Но Эдриен Летрелл ни за кем не шел.
Звезды были яркими сегодня, море кристаллов, где Дариен мог затеряться перед сном. Но холод осенних ветров дразнил его кости. Было поздно ошибаться. Он дал себе уснуть и проснулся утром без сомнений.
* * *
Дом был слишком тихим. Так было у Рианны после того, как Лин ушла. Дариен, Нед, теперь Лин, и хуже было, потому что отец Рианны отдалился, затерялся в своем мире. Странные люди приходили к ним домой ночью и быстро уходили. Рианне не давали их даже мельком увидеть.
Только раз за последний месяц лета отец заговорил с ней по делу, сказав:
— Думаю, в этом году мы отправимся на юг раньше. Что думаешь?
— Не знаю, — сухо сказала она. — Аван, в чем дело? Я не понимаю.
— Ни в чем, милая, — он выдавил улыбку. Это и указывало, что что-то не так, но, пока она пыталась вытянуть причину, он лишь шире улыбался и говорил вышивать. Рианна пыталась выпустить злость, и ей повезло, что у нее был кинжал и камни, которые она поднимала каждый день в саду, с интересом и удивлением глядя на мышцы, что стали сильнее на руках.
Ее клинок летал раз за разом, отражая ее мысли. Она злилась на отца, Дариена, Лин и даже Неда. Удар, которому Лин ее научила, подходил к настроению Рианны, и она отрабатывала его снова и снова. Запястье болело к концу дня, и она купала его в теплой воде и уксусе. Она читала книги поэзии, но они стали злить ее. Все было хорошо у поэтов, которые бродили по городам, описывали приключения словами и музыкой. Она могла написать только нечто бесформенное, яростное. Без музыки.
«Позволишь ли ты мне дальше мечтать о тебе?».
Записку передал Рианне высокий добрый поэт Хассен после конкурса. Последние слова Дариена перед тем, как он пропал из ее жизни, возможно, навеки. Мечты ей не помогали. Она лежала без сна, говорила с ним в голове. Ей надоело мечтать.
* * *
Купить напиток стало сложнее. Если кто спросил бы у Марлена Хамбрелэя, что изменилось после победы, он бы отметил сухость. Стоило ему войти в «Кольцо и Бутыль», все разговоры затихали. Он ощущал на себе взгляды, полные подозрений.

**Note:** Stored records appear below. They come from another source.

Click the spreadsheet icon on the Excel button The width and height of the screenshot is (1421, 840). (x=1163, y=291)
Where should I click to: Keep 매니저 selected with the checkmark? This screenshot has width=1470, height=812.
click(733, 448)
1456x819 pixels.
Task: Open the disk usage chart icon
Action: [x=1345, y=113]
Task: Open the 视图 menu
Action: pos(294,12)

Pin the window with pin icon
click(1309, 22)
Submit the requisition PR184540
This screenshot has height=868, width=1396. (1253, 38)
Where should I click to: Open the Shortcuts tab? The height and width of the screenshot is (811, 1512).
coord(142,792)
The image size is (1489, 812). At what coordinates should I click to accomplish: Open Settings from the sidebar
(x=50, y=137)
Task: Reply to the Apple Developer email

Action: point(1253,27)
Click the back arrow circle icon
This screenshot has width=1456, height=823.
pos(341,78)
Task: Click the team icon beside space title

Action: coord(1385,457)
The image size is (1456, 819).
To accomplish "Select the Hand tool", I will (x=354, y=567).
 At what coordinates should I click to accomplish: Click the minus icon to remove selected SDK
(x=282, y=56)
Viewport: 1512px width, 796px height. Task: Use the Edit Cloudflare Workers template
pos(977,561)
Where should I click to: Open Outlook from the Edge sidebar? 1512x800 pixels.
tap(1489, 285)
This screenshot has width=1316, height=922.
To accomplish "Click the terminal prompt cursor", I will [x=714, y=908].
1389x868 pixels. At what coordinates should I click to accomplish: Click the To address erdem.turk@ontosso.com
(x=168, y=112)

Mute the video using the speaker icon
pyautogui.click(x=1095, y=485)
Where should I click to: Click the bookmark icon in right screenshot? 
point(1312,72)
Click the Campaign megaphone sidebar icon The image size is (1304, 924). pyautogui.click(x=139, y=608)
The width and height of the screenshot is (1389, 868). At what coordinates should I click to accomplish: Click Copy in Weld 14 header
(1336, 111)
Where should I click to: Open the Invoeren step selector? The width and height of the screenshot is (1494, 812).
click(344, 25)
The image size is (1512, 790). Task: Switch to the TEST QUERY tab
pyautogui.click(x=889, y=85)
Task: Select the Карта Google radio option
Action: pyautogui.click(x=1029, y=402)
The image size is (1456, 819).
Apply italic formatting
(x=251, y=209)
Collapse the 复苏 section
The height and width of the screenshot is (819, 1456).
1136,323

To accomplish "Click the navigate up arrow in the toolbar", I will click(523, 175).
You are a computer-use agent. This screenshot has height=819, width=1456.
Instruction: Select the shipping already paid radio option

Они точно обсуждали, как недавно задержали юного поэта, хвалившего в песне Дариена Элдемура, ставя его в пример всем поэтам. Песню не одобрили, но поэт неделями пел ее на вечеринках, куда его звали.
Через неделю после ареста поэт публично отрекся от своих слов на площади, он казался маленьким и пристыженным среди королевской стражи. Все знали, почему он отрекся, иначе его четвертовали бы, как делали раньше. Ему дали выбор, потому что Никон Геррард вряд ли хотел бы, чтобы юный поэт стал символом восстания. Его отпустили, но ногти вырвали, и он уже не мог играть на лире. Никто не удивился, когда он вскоре пропал.
Песня Пиета Абарды стала известной после этого: умная сатира высмеивала буйные поступки юных, а потом спрашивала в конце, нужно ли убеждение. Никто не думал о Пиете, как об идеалисте, и это изменение повысило его популярность. И в тавернах по ночам за кружками и дымом табака стали проводить сравнения идеализма Пиета и амбиций Марлена Хамбрелэя, который продал друга и душу в погоне за силой.
Эта деталь злила Марлена больше всего, мелюзга, которая смогла убедить народ, что он благородный. Марлен знал лучше, но его, конечно, не спрашивали.